By the time we reach the 1980s, the staging, manipulating and rearranging of constituent elements are fair game. Shinya Fujiwara sees an alien American West that would have been unrecognizable to previous generations. Alec Soth discovers the Gothic oddity of a Mississippi River basin, while Todd Hido softens his landscapes into romanticized half-mysteries.

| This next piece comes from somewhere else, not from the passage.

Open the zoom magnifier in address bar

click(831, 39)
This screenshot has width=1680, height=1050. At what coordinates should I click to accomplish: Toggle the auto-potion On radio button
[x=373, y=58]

The most frisky photos here were taken by Ryan McGinley, who traveled with a game group of young women and men willing to run wild in nature while nude. There’s something liberating about all their movement, but, aside from that, the images are beautiful in their own right. Justine Kurland documented people already on the road, including folks living in tents, trailers and recreational vehicles. The viewer feels rude peeking into the lives of folks for whom the open road is not a dream or a metaphor but a daily reality to be endured and, at the same time, celebrated.
Taiyo Onorato and Nico Krebs go the furthest astray taking all these pre-existing themes and turning them in on themselves with playfully staged images of the road, including a motel room shown with and without walls.
Throughout the exhibit, conveniently posted maps give a clear sense of the routes followed by the photographers and the pinpoints where the photographs were taken. For instance, Ruscha’s slightly crooked line of dots goes directly from Oklahoma City to Los Angeles with no diversions, while Friedlander, Shore and Sternfeld appeared to have visited almost every state in the continental U.S.
Oh, sure, you aren’t going to experience the real rush of the road at any museum show, but you will see a lot of America through extremely varied lenses at the Blanton Museum of Art.